- _Your instructions_
Leave the pictures in the listing below aside and reproduce exactly the lines starting with the one with "Screen dimensions: 229x407" and going on through the one with "the 更多 dropdown", both ends included.

____ Data provided

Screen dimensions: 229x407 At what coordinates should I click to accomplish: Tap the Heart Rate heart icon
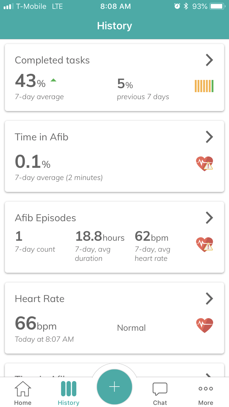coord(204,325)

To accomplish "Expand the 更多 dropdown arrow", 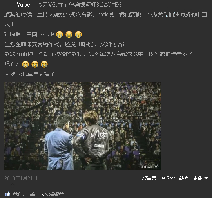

________
____ Data provided

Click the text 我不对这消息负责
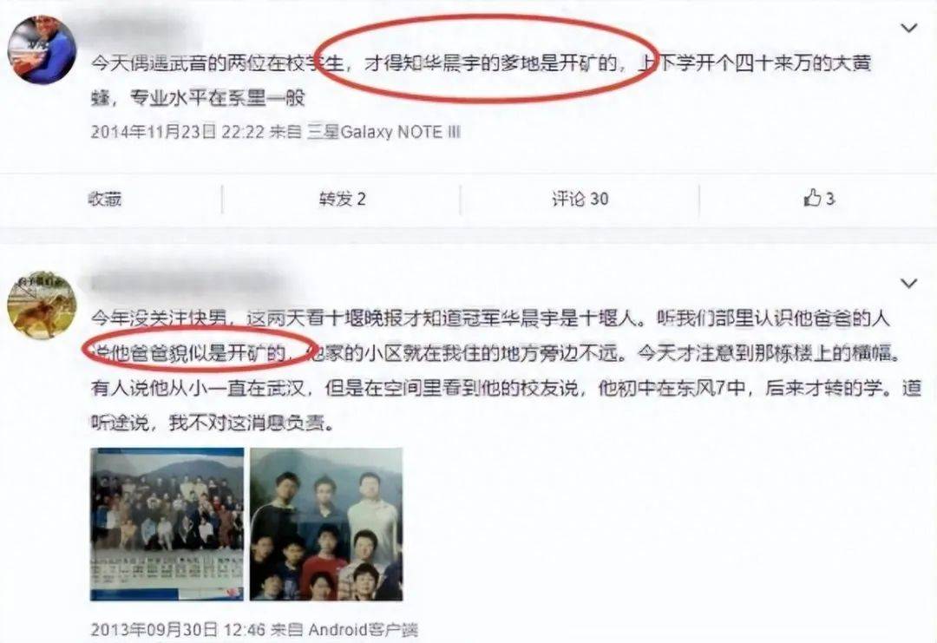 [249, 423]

________

- _Solution_
Screen dimensions: 229x407 At what coordinates should I click to accomplish: Tap the Heart Rate heart icon
coord(204,325)

To accomplish "Expand the 更多 dropdown arrow", 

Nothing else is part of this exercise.